== Segment start ==
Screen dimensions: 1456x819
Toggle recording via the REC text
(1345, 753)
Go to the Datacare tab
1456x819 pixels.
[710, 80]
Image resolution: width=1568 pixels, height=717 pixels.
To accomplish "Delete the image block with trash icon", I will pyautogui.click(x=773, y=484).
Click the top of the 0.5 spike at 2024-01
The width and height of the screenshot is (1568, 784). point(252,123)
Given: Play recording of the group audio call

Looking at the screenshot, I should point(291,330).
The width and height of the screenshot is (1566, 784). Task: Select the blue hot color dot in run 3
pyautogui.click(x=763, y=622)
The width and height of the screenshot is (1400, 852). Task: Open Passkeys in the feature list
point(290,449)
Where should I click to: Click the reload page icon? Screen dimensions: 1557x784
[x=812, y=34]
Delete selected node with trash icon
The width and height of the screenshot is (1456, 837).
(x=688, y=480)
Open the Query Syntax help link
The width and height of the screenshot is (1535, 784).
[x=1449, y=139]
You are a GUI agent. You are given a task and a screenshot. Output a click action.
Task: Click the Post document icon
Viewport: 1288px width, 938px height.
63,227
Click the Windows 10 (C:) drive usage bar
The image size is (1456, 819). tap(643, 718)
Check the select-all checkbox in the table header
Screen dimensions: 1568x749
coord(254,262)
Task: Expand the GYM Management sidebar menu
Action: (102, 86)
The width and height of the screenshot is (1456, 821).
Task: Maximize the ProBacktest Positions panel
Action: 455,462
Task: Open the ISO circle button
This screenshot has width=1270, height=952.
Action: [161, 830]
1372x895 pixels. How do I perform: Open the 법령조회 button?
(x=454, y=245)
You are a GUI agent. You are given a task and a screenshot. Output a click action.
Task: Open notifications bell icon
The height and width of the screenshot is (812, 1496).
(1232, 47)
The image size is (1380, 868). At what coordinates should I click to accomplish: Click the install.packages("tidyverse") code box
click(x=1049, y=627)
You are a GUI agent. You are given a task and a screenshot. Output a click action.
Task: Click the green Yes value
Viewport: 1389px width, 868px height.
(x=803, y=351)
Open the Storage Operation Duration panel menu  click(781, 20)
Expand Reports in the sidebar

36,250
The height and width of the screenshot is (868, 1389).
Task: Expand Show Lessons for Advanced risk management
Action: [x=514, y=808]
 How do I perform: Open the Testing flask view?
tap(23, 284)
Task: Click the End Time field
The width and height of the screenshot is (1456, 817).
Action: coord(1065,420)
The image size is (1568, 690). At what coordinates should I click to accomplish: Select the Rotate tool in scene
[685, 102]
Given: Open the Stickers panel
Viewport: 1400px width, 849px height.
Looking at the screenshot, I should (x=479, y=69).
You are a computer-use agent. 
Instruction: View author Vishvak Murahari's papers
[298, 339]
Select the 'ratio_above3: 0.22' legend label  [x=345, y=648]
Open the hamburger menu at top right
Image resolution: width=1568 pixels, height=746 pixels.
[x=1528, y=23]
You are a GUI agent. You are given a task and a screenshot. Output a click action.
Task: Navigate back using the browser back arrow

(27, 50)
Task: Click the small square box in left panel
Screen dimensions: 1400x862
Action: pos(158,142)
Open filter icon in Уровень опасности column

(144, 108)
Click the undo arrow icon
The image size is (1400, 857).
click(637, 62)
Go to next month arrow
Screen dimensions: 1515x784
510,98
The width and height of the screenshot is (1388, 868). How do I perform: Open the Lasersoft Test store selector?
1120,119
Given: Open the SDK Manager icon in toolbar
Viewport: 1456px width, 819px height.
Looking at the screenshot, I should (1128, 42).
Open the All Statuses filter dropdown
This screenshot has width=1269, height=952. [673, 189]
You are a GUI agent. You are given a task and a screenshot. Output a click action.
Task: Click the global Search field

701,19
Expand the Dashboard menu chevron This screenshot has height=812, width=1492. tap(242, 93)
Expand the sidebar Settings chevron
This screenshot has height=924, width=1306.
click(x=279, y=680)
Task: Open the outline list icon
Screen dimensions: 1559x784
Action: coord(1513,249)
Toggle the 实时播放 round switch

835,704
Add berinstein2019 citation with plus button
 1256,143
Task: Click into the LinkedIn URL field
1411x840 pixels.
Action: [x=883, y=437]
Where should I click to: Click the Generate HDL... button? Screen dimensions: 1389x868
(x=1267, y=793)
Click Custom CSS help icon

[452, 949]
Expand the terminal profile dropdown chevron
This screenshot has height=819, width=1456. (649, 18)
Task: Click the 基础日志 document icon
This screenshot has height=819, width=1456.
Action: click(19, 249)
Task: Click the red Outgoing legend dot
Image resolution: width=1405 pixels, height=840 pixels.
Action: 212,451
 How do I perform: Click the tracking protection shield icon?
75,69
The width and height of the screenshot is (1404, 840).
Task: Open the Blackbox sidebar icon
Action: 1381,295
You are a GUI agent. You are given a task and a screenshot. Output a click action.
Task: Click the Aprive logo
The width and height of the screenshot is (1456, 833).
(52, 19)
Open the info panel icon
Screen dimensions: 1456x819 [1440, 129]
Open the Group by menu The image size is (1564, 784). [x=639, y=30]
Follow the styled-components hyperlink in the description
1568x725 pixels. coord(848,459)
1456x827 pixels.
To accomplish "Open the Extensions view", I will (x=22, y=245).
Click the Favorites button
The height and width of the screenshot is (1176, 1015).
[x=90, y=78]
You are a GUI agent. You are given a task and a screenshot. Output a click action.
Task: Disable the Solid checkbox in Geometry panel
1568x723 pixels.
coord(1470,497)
== Segment end ==
# What is being asked
In the data above, find each line that uses the string "will". Copy it.

# Response box
To accomplish "Delete the image block with trash icon", I will pyautogui.click(x=773, y=484).
To accomplish "Open the Extensions view", I will (x=22, y=245).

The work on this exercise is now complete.